Look, We Get It…
At Hills Accountants in Hobart, we understand that you’ve got a million things on your plate. Running a business means juggling sales, customer service, marketing, and—oh yeah—trying to have a life.
So, updating your accountant? Probably not at the top of your to-do list.
But here’s the thing! Keeping us in the dark is like letting your mate drive blindfolded. It’s only a matter of time before you crash into an unexpected tax bill, a cash flow disaster, or an angry letter from the ATO.
Let’s try and avoid that, shall we?
How Often Should You Update Your Accountant?
You don’t need to check in with us daily (unless you just really enjoy our company). But a quarterly update is a smart move, since that’s when your BAS is due.
That said, some changes warrant a “drop everything and call your accountant” moment (we’ll get into those below). And even if nothing seems to have changed, an annual review is a must. Because surprises... Well, they’re great for birthday parties. Not for taxes.

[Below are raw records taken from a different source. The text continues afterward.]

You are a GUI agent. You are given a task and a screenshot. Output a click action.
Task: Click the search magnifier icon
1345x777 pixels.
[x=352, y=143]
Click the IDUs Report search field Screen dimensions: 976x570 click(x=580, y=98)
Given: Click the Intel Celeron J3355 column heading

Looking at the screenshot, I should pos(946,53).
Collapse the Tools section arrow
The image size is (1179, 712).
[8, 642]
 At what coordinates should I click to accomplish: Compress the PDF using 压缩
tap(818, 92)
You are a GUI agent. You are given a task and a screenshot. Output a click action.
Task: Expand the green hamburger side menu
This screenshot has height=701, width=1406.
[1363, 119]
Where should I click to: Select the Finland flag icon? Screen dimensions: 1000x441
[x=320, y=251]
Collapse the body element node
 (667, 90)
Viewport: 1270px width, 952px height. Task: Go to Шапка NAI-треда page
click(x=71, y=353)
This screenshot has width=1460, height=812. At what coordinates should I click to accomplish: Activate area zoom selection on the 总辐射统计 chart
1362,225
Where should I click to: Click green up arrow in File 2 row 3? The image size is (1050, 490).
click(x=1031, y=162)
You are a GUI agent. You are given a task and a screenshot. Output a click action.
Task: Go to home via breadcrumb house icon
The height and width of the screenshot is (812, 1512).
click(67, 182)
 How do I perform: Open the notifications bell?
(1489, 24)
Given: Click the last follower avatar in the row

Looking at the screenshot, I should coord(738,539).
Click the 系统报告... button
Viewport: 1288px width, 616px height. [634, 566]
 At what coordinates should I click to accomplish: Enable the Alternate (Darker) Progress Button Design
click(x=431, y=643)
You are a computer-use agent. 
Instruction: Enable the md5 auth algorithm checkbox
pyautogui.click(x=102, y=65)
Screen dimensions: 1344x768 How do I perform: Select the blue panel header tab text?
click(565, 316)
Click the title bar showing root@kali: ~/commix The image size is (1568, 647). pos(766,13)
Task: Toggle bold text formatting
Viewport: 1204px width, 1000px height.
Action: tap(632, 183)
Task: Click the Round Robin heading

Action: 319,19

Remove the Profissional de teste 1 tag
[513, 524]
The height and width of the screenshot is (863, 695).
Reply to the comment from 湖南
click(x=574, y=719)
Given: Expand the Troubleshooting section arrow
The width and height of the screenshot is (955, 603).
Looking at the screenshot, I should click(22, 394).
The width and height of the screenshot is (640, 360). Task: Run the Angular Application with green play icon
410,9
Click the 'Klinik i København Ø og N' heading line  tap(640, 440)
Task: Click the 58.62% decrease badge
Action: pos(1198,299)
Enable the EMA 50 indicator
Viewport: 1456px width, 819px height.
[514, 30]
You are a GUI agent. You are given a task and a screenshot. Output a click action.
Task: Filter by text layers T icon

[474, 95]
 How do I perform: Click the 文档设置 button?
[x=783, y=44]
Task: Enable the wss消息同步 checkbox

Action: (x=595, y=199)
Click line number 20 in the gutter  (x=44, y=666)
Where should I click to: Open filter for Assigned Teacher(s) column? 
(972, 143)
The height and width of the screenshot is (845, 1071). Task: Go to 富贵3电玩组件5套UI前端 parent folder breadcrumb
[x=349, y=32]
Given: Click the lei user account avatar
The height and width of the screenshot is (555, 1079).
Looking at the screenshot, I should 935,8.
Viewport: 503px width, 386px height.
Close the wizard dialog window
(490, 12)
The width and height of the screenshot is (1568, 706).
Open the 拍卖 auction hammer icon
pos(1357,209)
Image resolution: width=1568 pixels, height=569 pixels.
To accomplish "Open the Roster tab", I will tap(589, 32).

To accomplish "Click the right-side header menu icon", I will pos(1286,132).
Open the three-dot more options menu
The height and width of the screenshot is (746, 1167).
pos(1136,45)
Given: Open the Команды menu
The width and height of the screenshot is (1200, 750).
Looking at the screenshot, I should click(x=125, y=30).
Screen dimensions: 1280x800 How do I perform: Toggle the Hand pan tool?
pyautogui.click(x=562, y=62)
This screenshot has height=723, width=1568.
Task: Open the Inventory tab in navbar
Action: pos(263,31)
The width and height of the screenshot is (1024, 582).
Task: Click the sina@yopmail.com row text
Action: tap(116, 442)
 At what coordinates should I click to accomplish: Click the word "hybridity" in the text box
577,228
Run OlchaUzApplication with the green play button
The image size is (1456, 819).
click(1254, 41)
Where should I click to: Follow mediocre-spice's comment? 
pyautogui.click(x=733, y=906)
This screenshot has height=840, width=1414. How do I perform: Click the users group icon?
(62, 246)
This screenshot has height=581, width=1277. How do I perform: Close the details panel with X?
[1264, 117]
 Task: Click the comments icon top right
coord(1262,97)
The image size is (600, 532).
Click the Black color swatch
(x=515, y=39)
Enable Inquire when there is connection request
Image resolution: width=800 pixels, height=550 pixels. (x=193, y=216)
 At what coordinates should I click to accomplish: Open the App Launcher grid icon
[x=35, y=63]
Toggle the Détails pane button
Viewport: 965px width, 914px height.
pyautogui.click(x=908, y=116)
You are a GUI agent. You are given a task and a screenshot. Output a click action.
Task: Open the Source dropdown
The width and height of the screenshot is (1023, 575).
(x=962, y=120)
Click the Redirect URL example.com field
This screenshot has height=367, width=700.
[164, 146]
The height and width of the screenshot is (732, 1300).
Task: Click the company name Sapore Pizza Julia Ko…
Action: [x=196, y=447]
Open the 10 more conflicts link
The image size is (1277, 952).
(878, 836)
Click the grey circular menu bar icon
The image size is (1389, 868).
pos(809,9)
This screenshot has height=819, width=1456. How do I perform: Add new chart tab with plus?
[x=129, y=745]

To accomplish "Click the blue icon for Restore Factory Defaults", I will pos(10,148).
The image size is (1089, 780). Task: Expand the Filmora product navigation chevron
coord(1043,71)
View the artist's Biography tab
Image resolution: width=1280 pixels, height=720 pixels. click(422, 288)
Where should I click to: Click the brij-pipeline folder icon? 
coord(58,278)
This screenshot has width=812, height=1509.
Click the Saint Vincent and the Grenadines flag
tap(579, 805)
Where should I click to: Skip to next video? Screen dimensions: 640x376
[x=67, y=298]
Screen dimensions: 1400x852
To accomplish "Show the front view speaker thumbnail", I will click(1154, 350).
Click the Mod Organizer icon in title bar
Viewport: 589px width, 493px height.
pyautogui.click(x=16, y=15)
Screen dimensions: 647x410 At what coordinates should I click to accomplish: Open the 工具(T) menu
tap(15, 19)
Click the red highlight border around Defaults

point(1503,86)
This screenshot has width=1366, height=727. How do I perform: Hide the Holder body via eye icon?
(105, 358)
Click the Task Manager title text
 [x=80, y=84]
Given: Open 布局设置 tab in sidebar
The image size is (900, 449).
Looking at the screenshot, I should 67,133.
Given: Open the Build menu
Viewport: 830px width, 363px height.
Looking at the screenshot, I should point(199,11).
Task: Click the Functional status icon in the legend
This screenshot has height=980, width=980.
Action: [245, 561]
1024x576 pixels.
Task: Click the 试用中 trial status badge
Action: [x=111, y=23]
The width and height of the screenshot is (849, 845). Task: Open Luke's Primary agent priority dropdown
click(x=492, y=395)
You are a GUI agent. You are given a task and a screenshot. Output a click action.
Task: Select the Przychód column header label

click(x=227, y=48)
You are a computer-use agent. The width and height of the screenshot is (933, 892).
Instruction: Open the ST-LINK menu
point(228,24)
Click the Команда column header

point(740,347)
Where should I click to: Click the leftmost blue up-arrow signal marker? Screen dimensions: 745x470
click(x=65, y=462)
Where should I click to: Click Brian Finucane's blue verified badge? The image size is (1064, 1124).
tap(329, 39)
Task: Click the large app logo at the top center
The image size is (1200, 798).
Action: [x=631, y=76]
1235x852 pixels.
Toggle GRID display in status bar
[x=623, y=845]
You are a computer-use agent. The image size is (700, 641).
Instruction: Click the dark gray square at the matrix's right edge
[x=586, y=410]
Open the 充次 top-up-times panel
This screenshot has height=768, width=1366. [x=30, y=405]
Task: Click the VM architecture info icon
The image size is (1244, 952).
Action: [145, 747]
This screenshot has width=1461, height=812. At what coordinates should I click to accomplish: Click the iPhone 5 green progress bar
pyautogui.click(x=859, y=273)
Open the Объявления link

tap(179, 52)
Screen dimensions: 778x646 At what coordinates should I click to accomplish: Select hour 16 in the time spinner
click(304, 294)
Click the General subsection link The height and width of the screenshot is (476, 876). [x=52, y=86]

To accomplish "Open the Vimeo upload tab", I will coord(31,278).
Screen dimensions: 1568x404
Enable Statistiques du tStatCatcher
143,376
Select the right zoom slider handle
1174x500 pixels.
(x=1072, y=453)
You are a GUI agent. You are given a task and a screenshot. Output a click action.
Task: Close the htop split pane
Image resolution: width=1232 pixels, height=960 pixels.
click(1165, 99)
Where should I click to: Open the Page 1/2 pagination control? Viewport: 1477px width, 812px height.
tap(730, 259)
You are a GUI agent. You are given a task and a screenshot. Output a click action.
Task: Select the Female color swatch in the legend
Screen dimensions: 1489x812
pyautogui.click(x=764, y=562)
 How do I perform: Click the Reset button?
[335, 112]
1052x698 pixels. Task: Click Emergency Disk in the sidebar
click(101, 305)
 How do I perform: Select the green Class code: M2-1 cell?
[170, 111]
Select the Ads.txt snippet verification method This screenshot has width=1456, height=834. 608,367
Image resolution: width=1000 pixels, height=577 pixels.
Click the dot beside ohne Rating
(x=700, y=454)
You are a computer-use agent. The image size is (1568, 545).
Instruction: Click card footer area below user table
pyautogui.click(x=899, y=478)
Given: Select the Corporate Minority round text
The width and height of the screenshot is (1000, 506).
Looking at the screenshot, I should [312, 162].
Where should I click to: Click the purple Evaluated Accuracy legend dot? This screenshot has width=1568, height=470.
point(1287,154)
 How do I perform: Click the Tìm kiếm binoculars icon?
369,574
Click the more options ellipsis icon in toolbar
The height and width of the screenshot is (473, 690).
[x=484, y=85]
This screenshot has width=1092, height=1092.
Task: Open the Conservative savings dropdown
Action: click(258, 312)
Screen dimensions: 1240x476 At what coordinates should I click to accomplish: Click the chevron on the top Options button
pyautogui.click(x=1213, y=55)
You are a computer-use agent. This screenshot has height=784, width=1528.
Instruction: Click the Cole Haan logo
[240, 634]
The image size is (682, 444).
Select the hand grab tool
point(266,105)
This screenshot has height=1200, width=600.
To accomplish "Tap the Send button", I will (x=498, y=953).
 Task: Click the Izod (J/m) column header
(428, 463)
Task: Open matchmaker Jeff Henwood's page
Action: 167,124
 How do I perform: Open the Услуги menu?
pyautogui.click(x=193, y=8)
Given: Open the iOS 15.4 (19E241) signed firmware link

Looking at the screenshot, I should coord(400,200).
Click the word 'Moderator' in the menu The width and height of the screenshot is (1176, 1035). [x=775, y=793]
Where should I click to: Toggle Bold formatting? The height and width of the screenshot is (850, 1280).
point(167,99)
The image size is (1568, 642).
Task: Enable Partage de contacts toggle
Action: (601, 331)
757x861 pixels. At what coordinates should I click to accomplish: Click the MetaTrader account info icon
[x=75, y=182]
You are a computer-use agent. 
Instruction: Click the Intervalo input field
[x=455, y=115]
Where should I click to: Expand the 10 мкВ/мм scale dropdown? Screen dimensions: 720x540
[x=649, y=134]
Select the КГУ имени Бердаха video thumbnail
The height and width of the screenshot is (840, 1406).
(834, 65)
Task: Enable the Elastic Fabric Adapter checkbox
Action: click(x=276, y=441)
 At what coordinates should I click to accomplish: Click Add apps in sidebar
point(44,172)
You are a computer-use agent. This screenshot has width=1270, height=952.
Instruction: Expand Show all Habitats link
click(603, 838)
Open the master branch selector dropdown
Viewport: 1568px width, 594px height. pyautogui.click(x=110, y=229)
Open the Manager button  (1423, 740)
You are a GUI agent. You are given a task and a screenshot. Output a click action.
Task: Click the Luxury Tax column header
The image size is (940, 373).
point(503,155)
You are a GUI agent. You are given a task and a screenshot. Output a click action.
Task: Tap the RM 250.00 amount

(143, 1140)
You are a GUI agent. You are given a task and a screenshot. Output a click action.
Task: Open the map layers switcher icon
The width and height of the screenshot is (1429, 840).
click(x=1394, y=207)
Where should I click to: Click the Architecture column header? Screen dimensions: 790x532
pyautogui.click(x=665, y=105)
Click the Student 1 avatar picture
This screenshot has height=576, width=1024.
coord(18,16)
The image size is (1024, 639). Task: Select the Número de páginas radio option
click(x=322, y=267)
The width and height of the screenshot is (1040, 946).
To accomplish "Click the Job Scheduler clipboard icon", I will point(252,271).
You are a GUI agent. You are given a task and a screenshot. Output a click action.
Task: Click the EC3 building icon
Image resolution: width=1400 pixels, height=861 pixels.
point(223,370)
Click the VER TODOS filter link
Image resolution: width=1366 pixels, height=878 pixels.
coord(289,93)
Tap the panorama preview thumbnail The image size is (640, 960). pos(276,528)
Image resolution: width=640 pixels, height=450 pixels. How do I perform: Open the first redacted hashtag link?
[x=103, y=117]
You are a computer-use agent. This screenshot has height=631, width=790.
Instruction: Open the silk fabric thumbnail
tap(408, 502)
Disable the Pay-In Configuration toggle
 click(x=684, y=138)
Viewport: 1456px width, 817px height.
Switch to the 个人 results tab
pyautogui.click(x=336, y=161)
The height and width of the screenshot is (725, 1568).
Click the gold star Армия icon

What Changes Should You Tell Your Accountant About?
Here’s a quick cheat sheet of business changes that should have you reaching for the phone (or at least sending a nicely worded email).
1. You’ve Changed Your Business Structure
- Swapping from sole trader to company?
- Setting up a trust?
- Bringing in a business partner?
Your accountant needs to know these things before you make the changes - not after. The wrong setup could leave you paying unnecessary tax or expose you to legal risk.
2. Your Revenue or Expenses Have Gone Bonkers
- Sales have skyrocketed (woohoo!) or taken a nosedive (booo).
- You’ve made a major purchase—like equipment, property, or a fleet of company utes.
- You’re suddenly spending way more than before (without a clear plan to make it back).
Surprise profits can mean surprise tax bills. Surprise losses? Well, we can help you to NOT go broke.